Testing is increasingly important. Here at the University of Utah, in one of our testing centers for asymptomatic individuals, we had a positive rate of 0.2 percent in November, 2.2 percent in December. And in the first few days of January, we're tracking an 11 percent positivity rate. So with many individuals having either no symptoms or very light symptoms, getting frequent testing is increasingly important. Although availability is up and down and at the moment scarce, the home testing kits can be used for this. Or for members of the University of Utah community, I remind you we have testing for both those who are symptomatic, but we also have testing for those who are asymptomatic, including their family members. For example, I traveled over the holiday. I tested as I left Utah to make sure I was not carrying virus. And I tested when I got back home to make sure I hadn't brought the virus home as well.

Masking. Because of the transmissibility of this virus, we're paying more attention to the quality of the mask. And so it is recommended that we move to surgical masks, N95, some of the higher quality masks and rely less so on cloth mask, particularly thin or flimsy cloth masks. Again, any mask is better than no mask. The goal of masking is to prevent the spread of respiratory droplets, particularly from one individual to another, but even to protect ourselves. This is primarily an airborne disease, but sometimes those airborne secretions get on our hands. We wipe our face. So continue to practice good hand—particularly hand hygiene, and hand washing.

Paying attention to distancing. Again, the spread is through respiratory droplets. And if we're further away from individuals, particularly outside, that really decreases the chance of that droplet being passed from one person to another.

And then we've updated not only “stay home when you're ill” but increasingly, many people are testing positive, even though they're asymptomatic. And if you test positive, you need to stay home for at least five days.
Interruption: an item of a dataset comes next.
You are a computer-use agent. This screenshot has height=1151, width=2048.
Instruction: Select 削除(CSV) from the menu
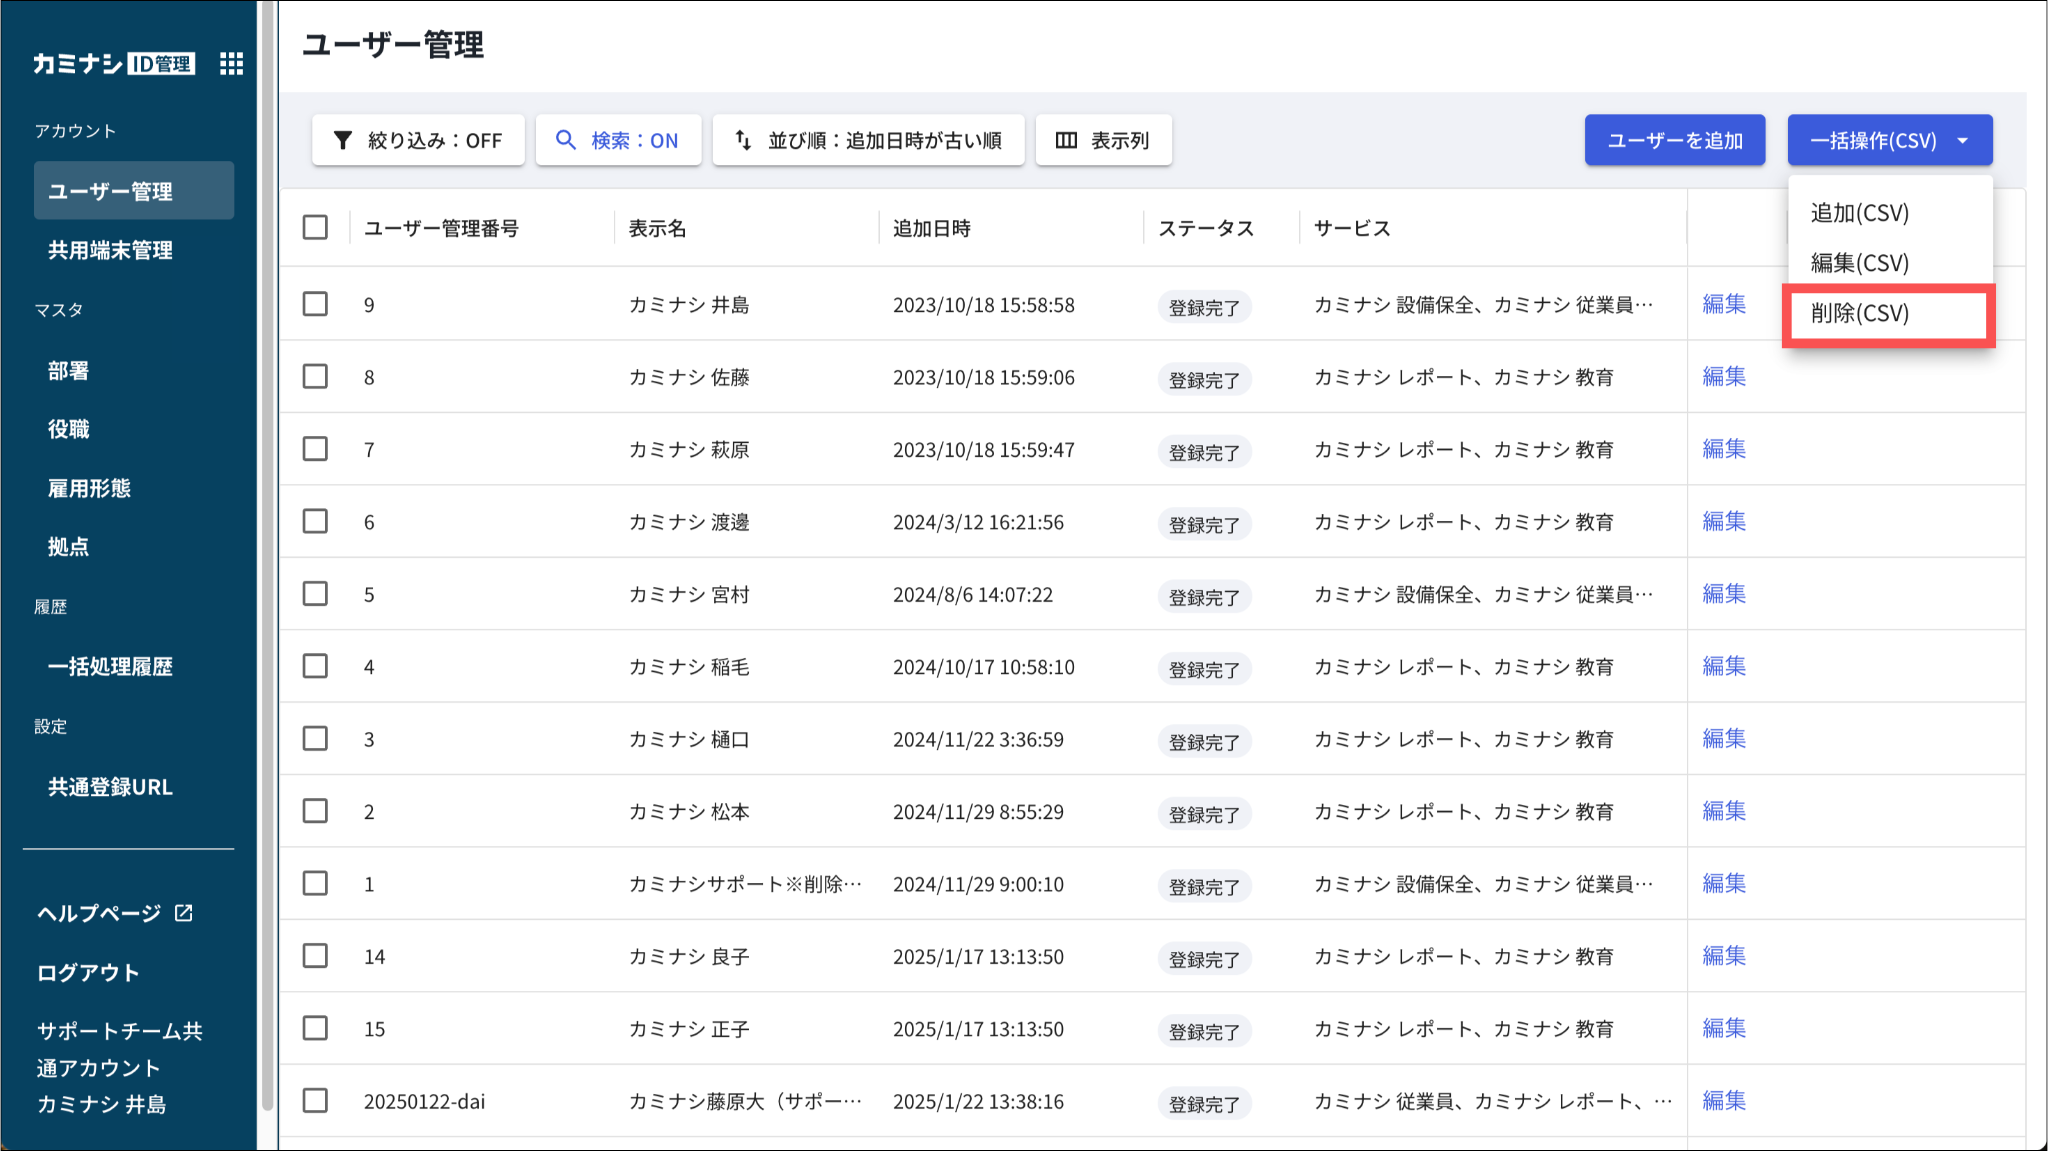pos(1860,314)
And guidelines are evolving and may in the near future, include a negative test as well, but these are things we need to do right now. Fortunately in other communities, that's why I mentioned we're watching other communities and Omicron does appear to move through much quicker in a matter of weeks, instead of some of these waves that have lasted months. And the quicker we can get these trends turned around and headed back down, the more we'll be able to return to more normal activities. It was certainly disappointing. We were getting to a point where we were trying to have gatherings, in-person meeting and so on. And we've kind of put those on hold now so we can get this wave of Omicron turned around.

I hope this update has been helpful. I'm sorry, it's not been as upbeat or as optimistic as I had hoped. Please continue to do particularly the things shown on this screen and we'll continue to provide these updates as often as needed to keep our community informed. Be well, stay safe. Thank you.


Michael Good, MD

Michael Good is CEO of University of Utah Health, Dean of the University of Utah School of Medicine, and A. Lorris Betz Senior Vice President for Health Sciences. A professor of anesthesiology, Good joined U of U Health after more than three decades of teaching, innovation, and leadership at the University of Florida, where he served as dean of the College of Medicine for 10 years.